Forum OpenACS Development: AMS package ams_options

Collapse
Posted by Dave Bauer on
I was looking through the AMS package trying to learn how I might use it's services. I have found some things I do not understand in the data model.

The tables: ams_options, ams_option_ids,ams_option_types.

I would imagine that ams_options would contain the valid options for a certain ams_attribute. This is not the case. The ams_option_types table seems to hold all the important information. ams_options and ams_option_ids are empty tables and refer to each other. It seems to not be used. Is this true?

I am examining the use of AMS by the contacts package, so maybe I just have overlooked a certain feature, but the ams_option_ids package only has one column that refers to the value_id in ams_options.

Collapse
Posted by Matthew Geddert on
Dave, All the tables you mention store data.

As you know, the ams_option_types table, lists the valid options per attribute.

In ams_attribute_values (the master skinny table for ams) there is a one to one to one mapping of attribute_id, value_id and object_id for the sake of speed, i tried one to many and it was a lot slower at data retrieval then a simple one to one (which is most often the case). This table only has indexed integers and is reasonably fast.

This is great of text input, addresses, telecom numbers, etc. But for multi value widgets such as checkboxes or multiselect it wouldn't work since its may options to one value_id. So, there is the ams_option_ids table, this is a index of possible answers to ams_option_types. Whenever somebody answers a question, lets say what colors you like (the options are found in the ams_option_types table):

A, Red
B, Green
C, Yellow

with A and B they get the same ams_option_ids table, value_id.

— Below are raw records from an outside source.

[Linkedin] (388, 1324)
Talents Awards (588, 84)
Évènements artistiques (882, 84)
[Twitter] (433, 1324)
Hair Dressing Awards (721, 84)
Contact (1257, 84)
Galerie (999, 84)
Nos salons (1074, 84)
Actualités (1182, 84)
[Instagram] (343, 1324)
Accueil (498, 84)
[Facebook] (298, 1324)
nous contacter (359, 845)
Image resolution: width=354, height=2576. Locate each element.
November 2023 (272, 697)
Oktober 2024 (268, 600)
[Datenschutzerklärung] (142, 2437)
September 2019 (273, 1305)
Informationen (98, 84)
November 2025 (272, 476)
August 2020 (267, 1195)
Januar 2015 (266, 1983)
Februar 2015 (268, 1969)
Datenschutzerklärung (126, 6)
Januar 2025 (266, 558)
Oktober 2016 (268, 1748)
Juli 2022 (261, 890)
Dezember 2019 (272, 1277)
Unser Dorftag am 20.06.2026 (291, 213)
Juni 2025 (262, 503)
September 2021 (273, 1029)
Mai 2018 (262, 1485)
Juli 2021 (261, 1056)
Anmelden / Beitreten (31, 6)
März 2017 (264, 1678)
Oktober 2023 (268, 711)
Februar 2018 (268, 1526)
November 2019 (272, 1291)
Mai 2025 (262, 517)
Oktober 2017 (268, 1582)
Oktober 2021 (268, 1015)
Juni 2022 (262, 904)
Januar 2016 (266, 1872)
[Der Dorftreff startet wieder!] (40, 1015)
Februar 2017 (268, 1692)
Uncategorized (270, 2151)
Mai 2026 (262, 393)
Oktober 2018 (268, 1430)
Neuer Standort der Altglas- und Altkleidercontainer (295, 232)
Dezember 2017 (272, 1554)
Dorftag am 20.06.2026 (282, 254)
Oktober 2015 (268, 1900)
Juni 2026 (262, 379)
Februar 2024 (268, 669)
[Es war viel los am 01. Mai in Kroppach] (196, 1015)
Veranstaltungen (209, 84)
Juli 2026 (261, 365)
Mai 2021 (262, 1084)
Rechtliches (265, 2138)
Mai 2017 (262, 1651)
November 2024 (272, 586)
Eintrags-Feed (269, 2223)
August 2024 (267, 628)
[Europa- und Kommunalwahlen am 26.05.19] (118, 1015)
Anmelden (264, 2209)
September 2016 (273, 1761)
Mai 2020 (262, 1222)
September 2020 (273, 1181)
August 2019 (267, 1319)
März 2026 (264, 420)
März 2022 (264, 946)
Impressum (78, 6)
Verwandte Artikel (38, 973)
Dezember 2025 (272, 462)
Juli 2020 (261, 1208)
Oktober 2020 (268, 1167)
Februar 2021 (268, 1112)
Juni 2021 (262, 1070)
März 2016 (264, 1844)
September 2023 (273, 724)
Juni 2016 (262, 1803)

This is one of the ways in which this skinny storage is kept relatively fast - since we only store unique values, with one value_id (instead of creating a new value_id for the same response).

Anyways, the ams_options table is a mapping of value_id to option_id, so it stores that value 1234 has option type A and B. And value 1234 can have option B by itself, etc.

The naming of these tables is a bit wired. The reason its named this way is because many of the other storage mechanisms for attributes such as text, number, dates, postal_address, telecom_number are always one value_id to one answer, and their tables are named ams_texts, ams_times, ams_numbers respectively.

That said, the ams tcl api is complete enough to run contacts (the most complex) and it does this all behind the scenes.

Collapse
Posted by Matthew Geddert on
The end scentence should have been "contact (the most complex application based on AMS)"... I cut some other stuff before posting.
Collapse
Posted by Malte Sussdorff on
I was wondering if creating schemas or materialized views for the AMS lists would speed up the application? At least the initial retrieval of values would be considerably sped up (we have lists with 50 attributes and the list is used by 30.000 objects, resulting in around 150ms per attribute_value to be retrieved). This might also get rid of the need for caching (AMS is heavy in using the ns_cache).

Obviously this would only work if the refreshing of the materialized view does not involve refreshing all the rows, but only those rows that are changed.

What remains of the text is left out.